• **WHAT TO PRODUCE**:
In the listing below, find the line containing "Given: Delete the 煤油 row" and the line containing "Viewport: 1200px width, 793px height.", then copy exactly everything from the first through the second, except the pictures.

• **DATA UNDER STUDY**:
=== Begin Enclosure ===
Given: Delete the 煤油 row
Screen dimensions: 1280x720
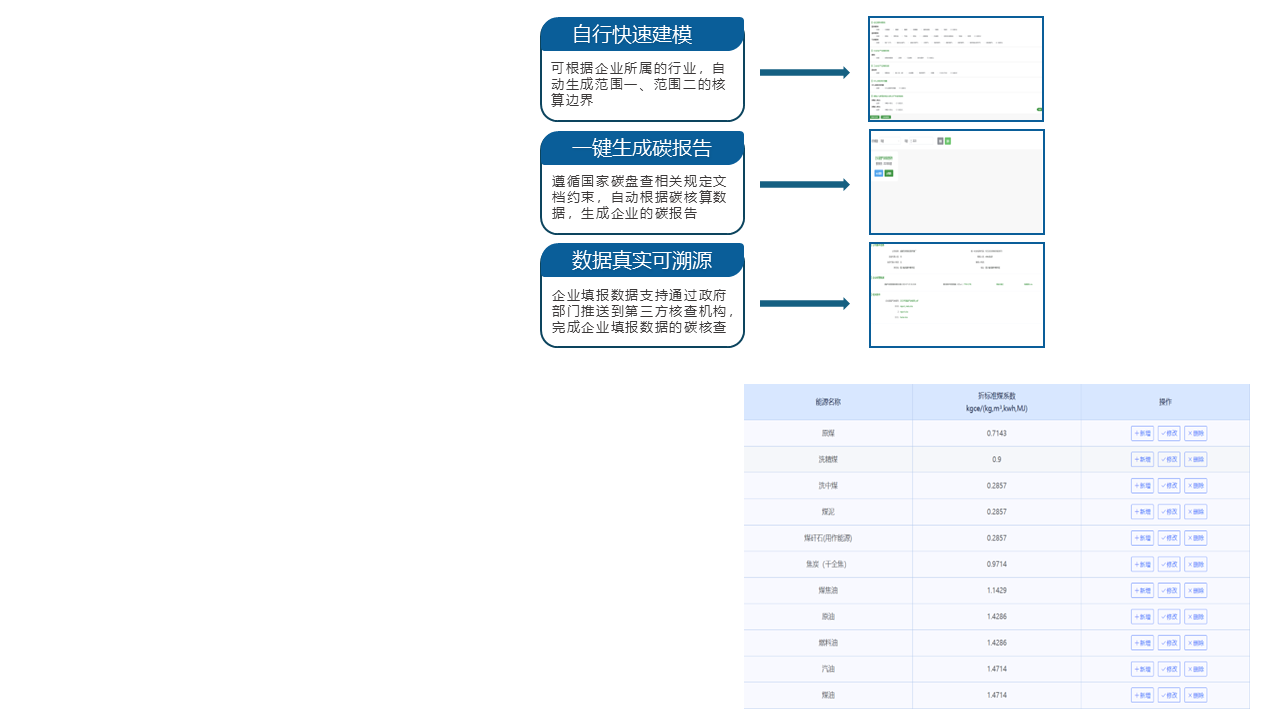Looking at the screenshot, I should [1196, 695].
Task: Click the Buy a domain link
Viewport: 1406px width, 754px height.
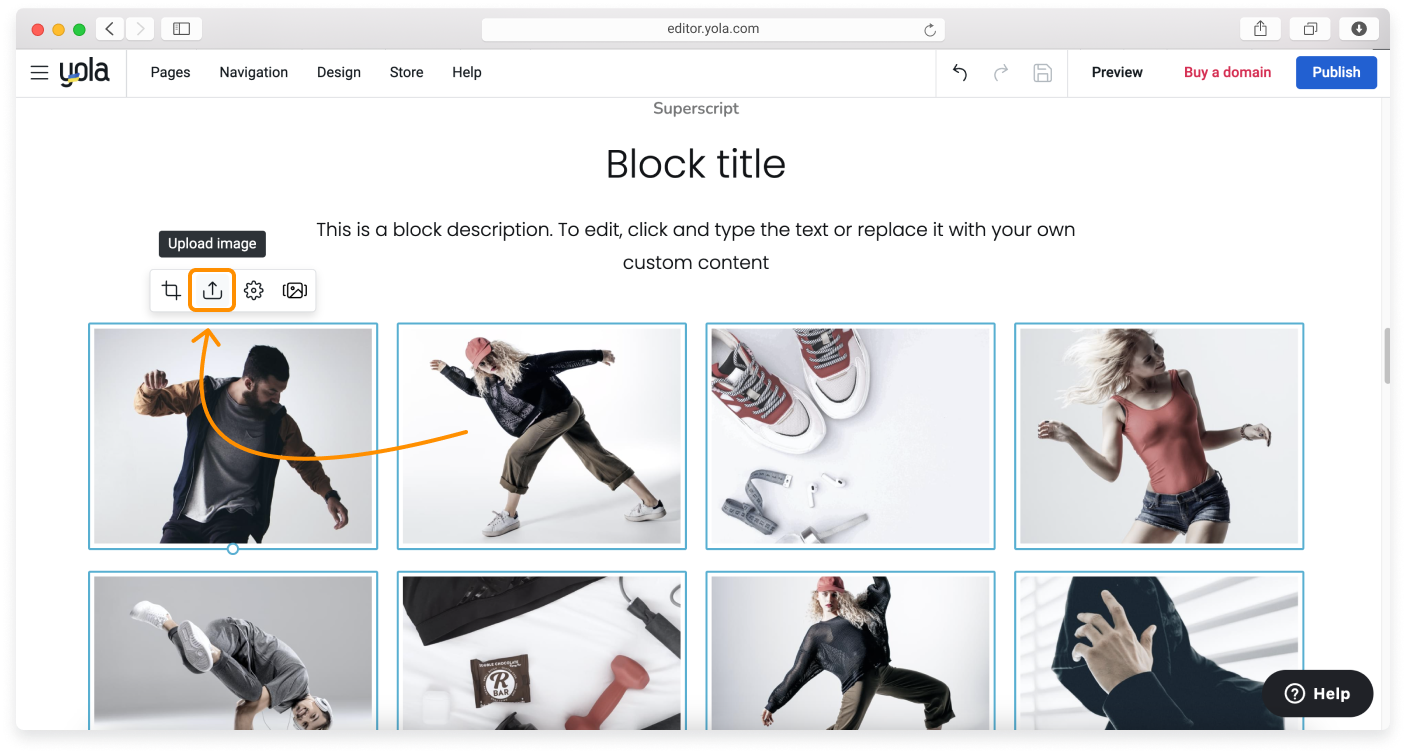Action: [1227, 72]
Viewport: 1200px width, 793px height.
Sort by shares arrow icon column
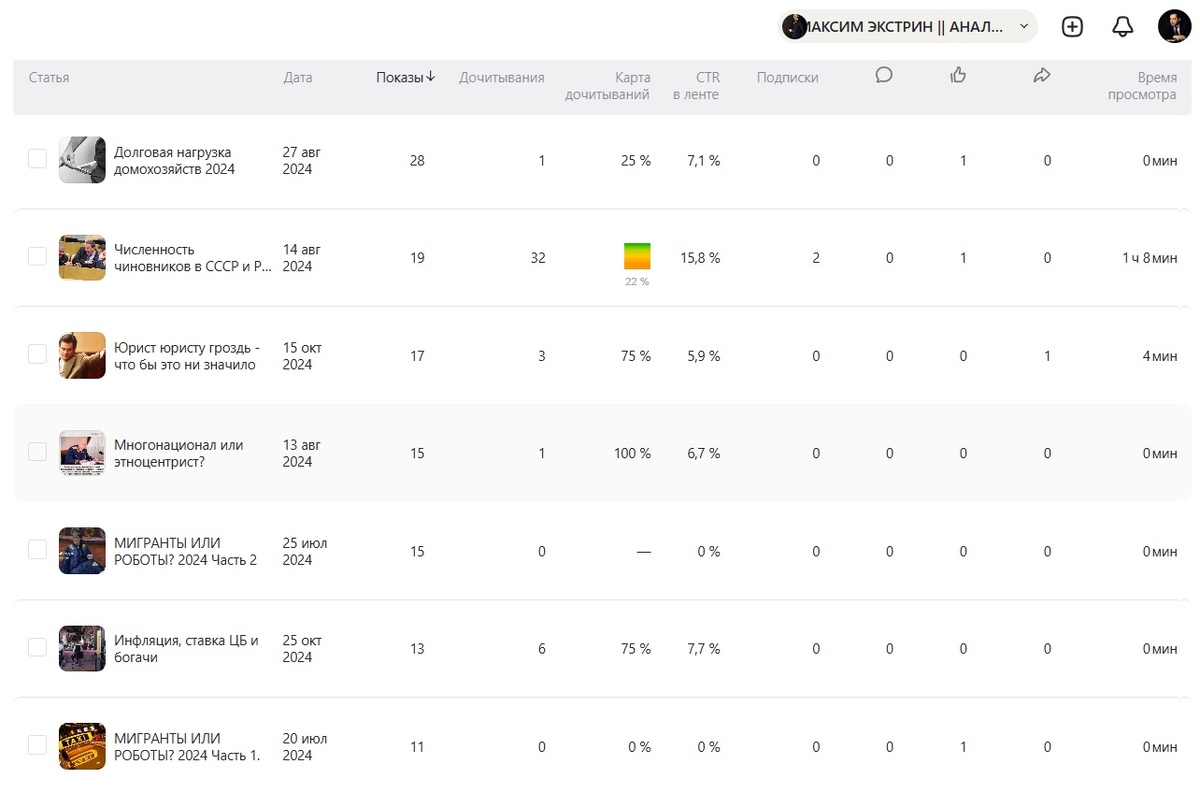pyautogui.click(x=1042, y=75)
=== End Enclosure ===
=== Begin Enclosure ===
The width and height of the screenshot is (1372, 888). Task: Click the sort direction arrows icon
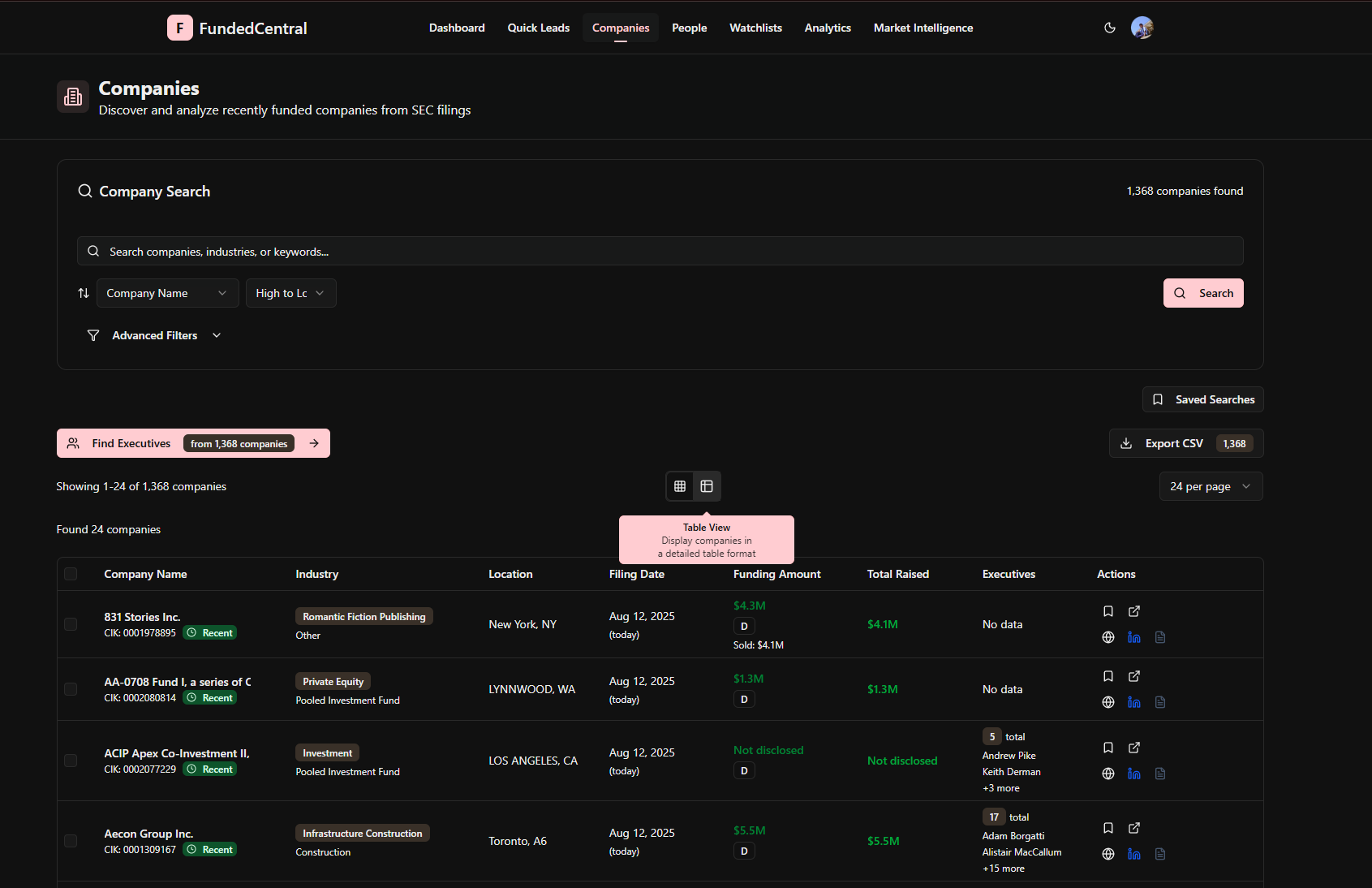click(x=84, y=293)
=== End Enclosure ===
=== Begin Enclosure ===
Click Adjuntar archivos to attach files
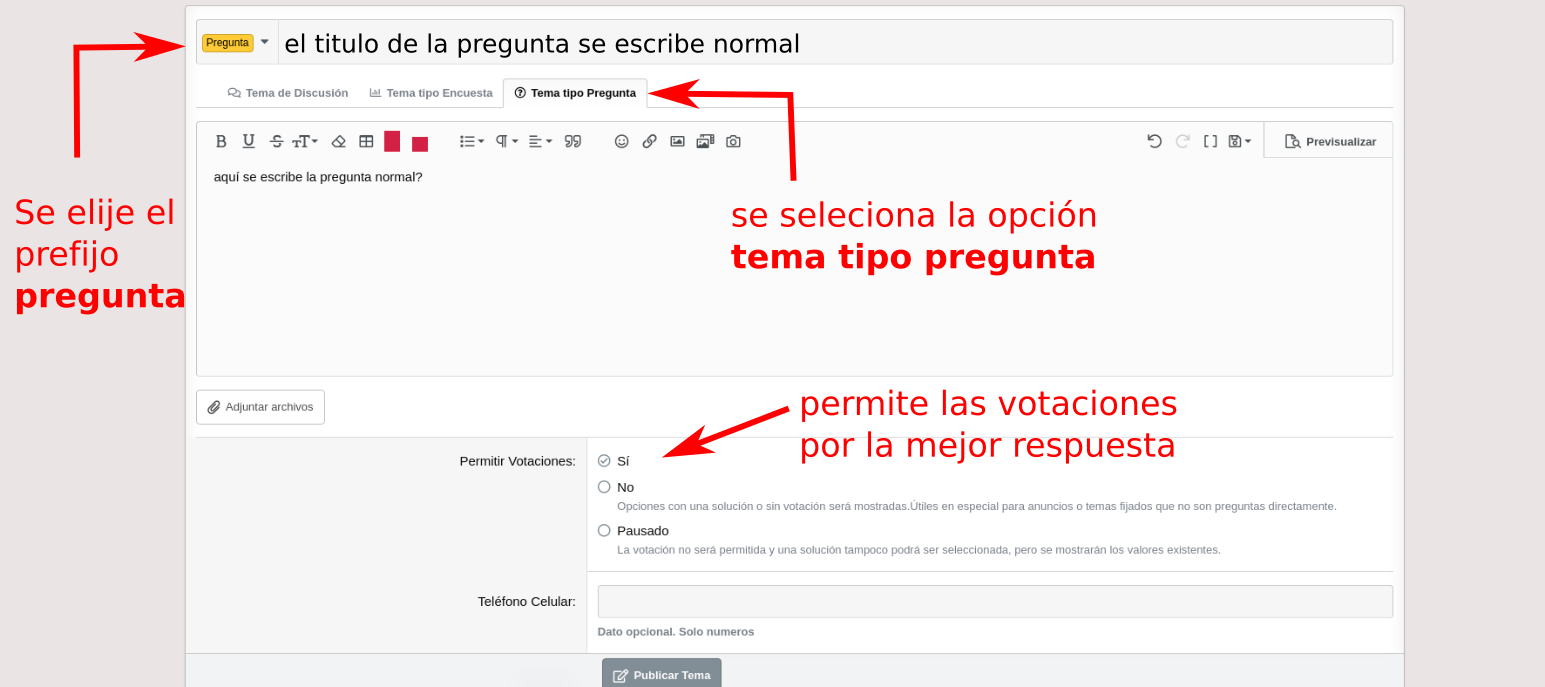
=== End Enclosure ===
• **EXERCISE OUTPUT**:
Given: Delete the 煤油 row
Screen dimensions: 1280x720
Looking at the screenshot, I should [1196, 695].
Task: Click the Buy a domain link
Viewport: 1406px width, 754px height.
Action: [1227, 72]
Viewport: 1200px width, 793px height.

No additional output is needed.